What you need to do
The answer must be every line below that contains the string "accomplish".

(Stored data entries)
%%

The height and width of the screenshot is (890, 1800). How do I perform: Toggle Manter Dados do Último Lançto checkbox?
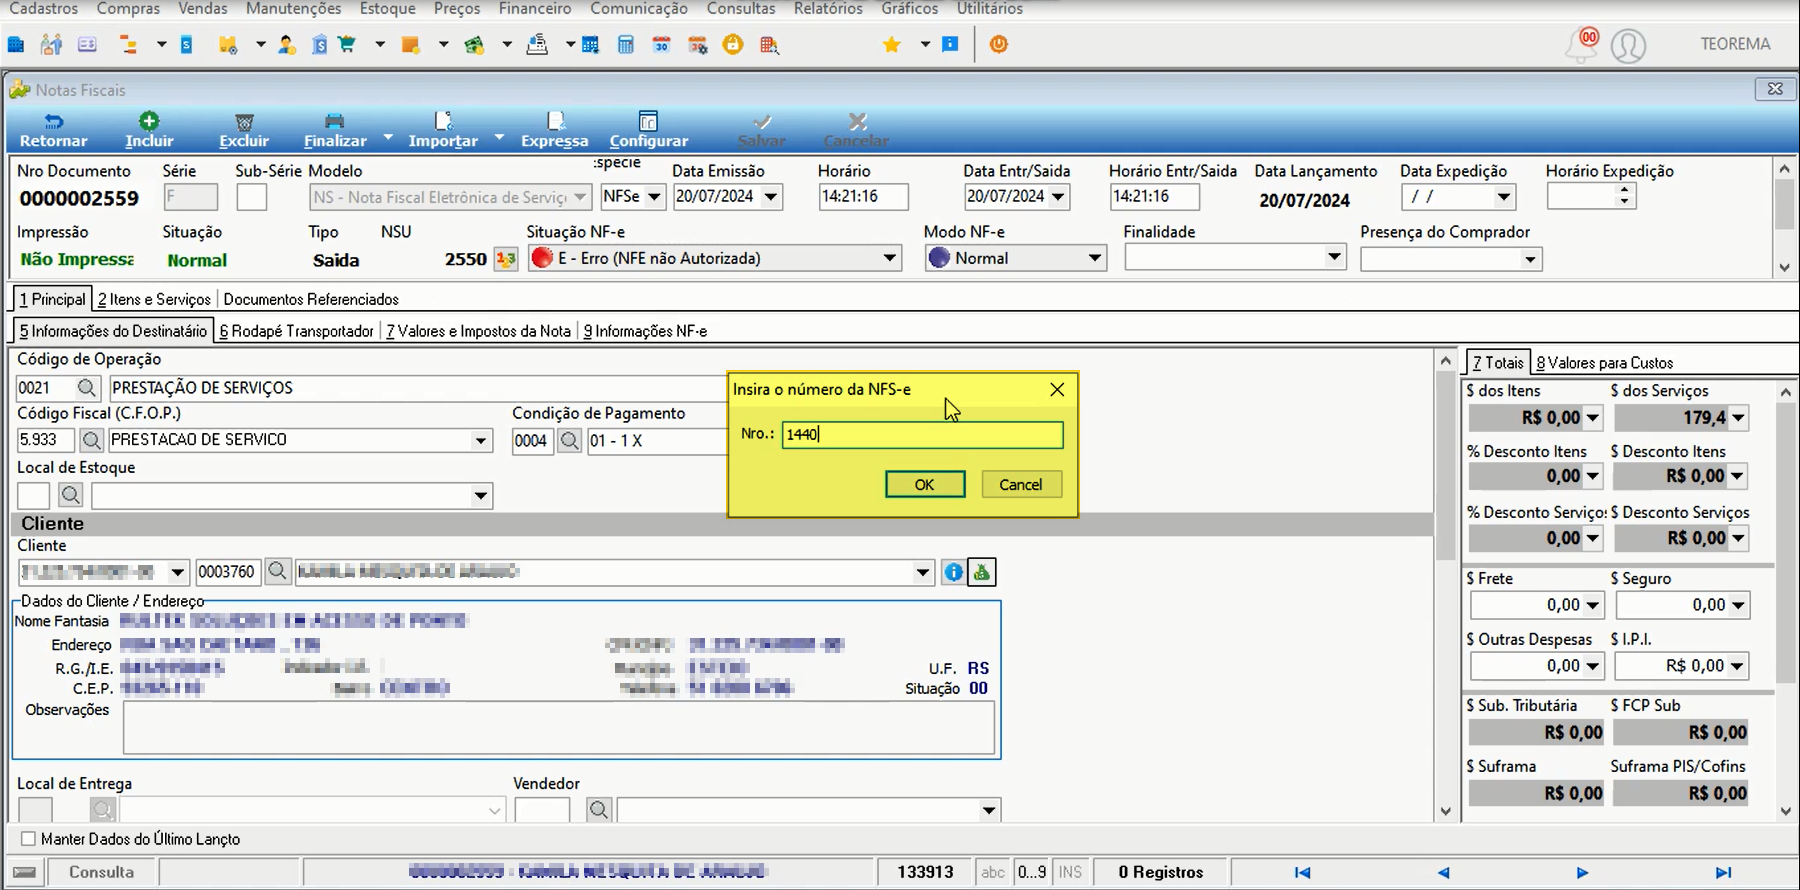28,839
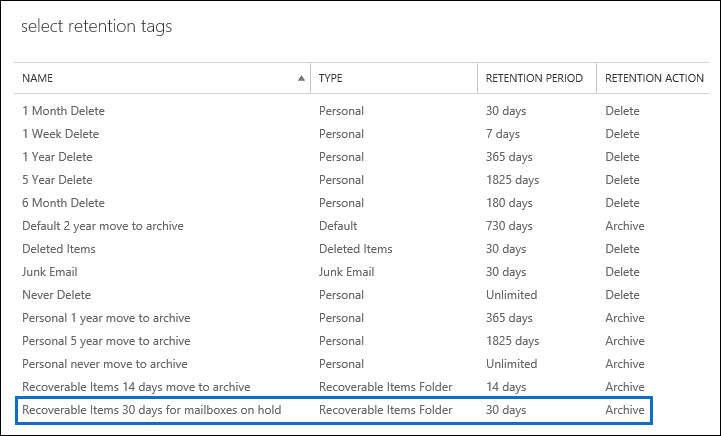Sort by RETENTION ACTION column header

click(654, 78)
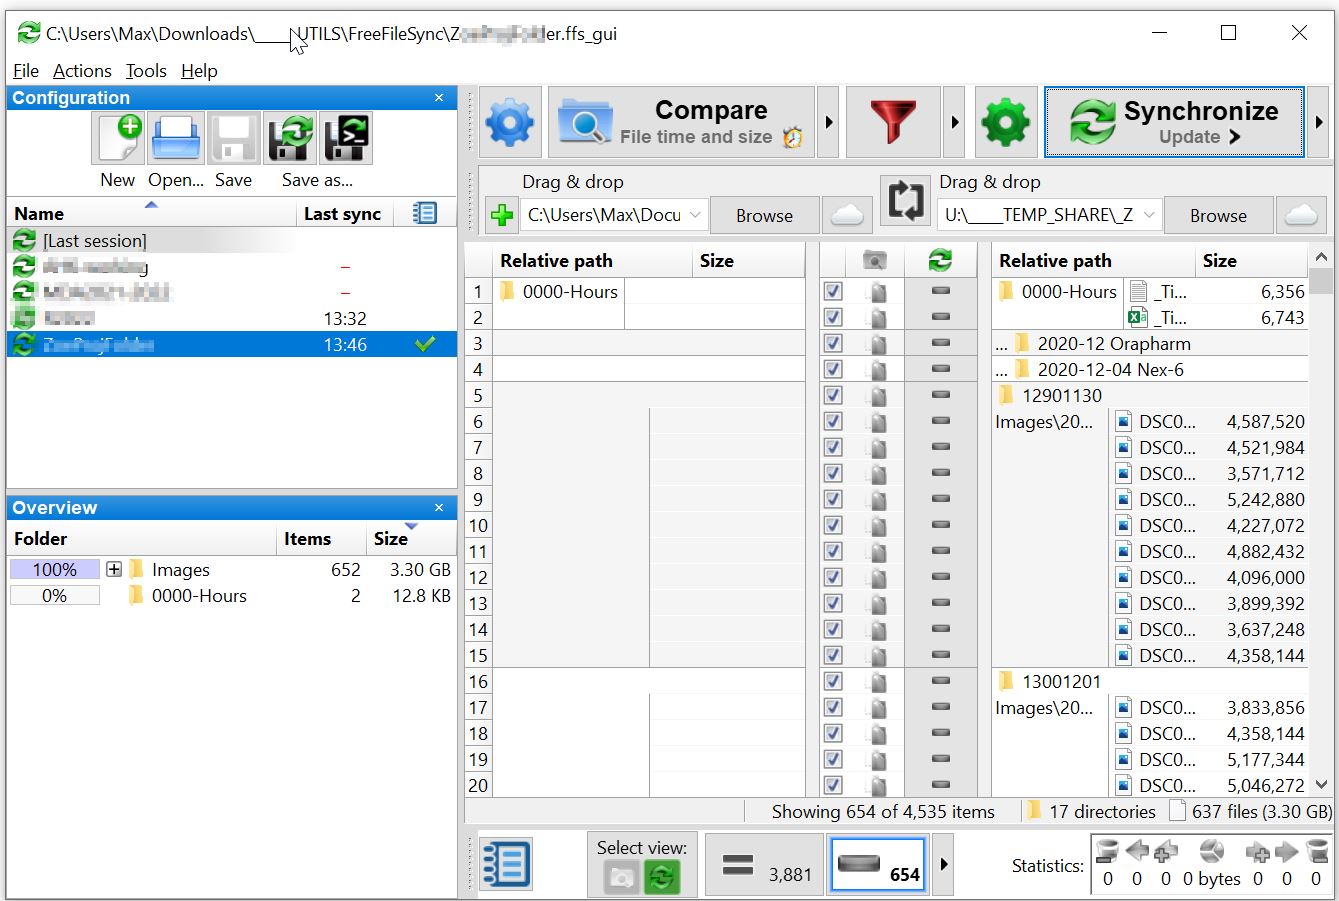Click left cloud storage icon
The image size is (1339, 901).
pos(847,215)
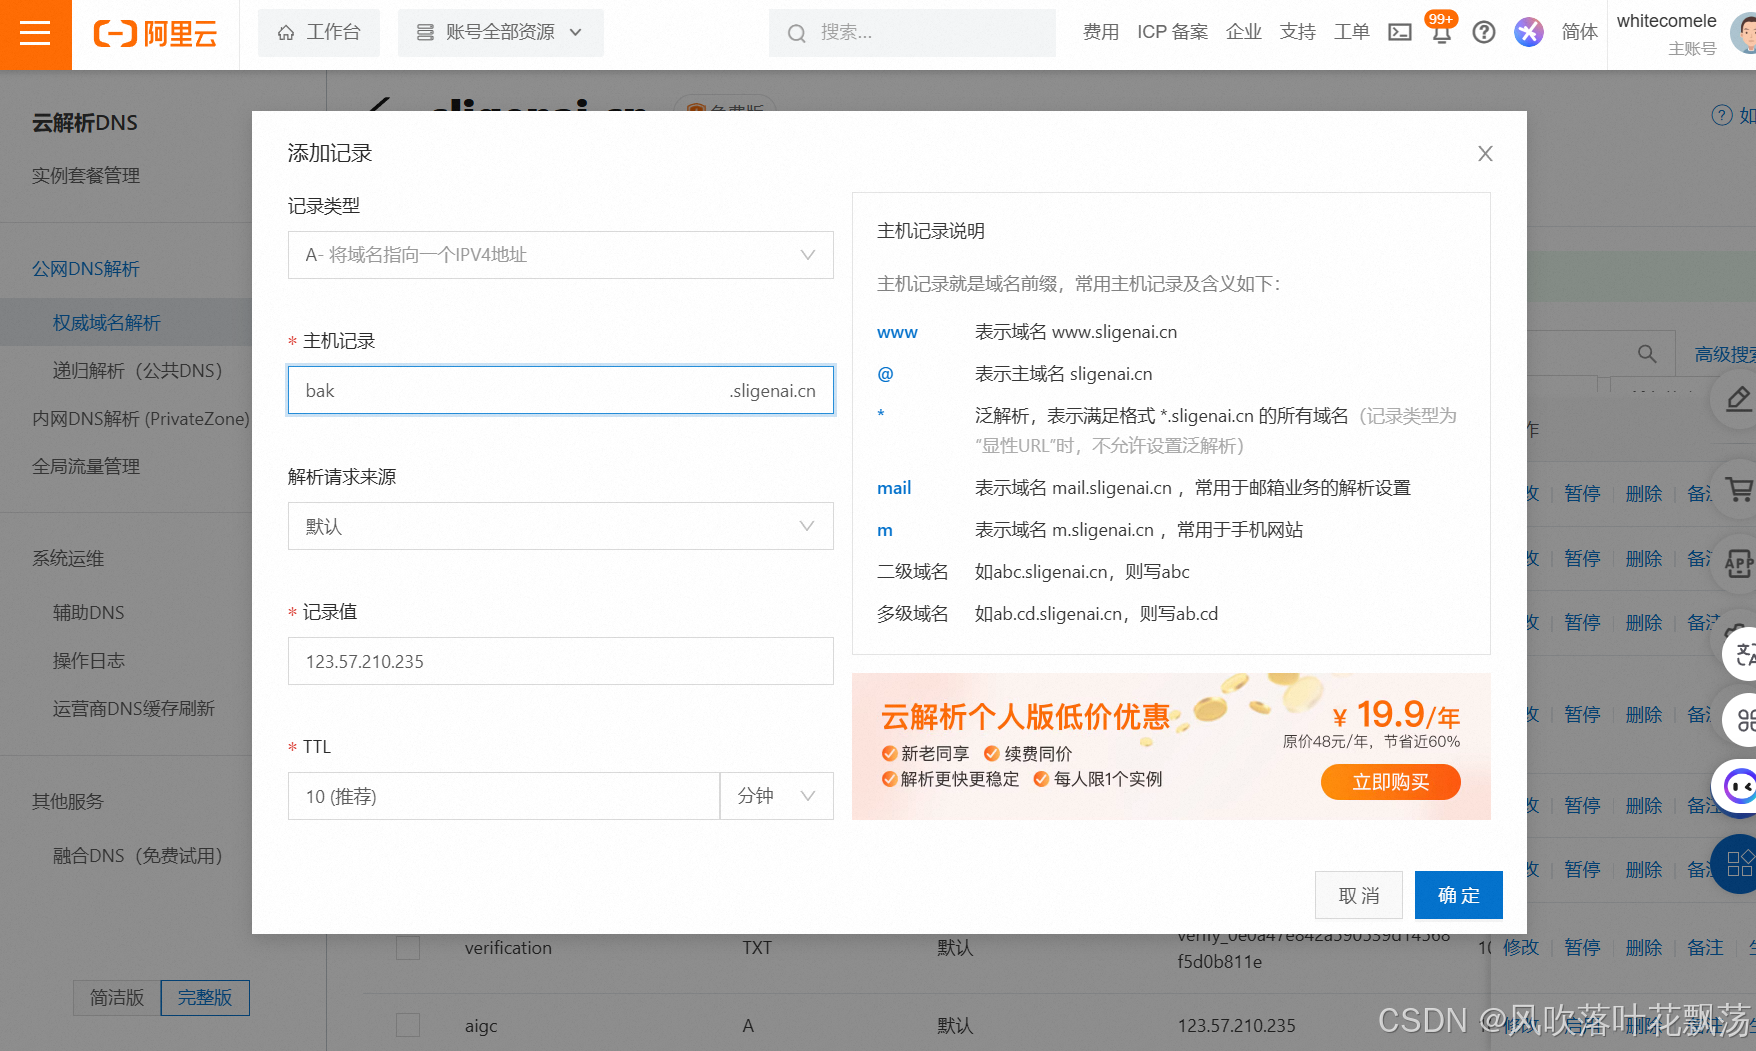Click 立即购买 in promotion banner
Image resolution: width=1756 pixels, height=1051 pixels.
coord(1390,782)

%%
%%

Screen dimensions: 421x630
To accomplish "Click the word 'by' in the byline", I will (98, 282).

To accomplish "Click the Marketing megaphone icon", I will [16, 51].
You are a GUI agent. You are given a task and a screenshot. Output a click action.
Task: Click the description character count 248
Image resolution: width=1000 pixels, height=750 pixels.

%%

Your solution
To accomplish "Click the word 'by' in the byline", I will (98, 282).
To accomplish "Click the Marketing megaphone icon", I will [16, 51].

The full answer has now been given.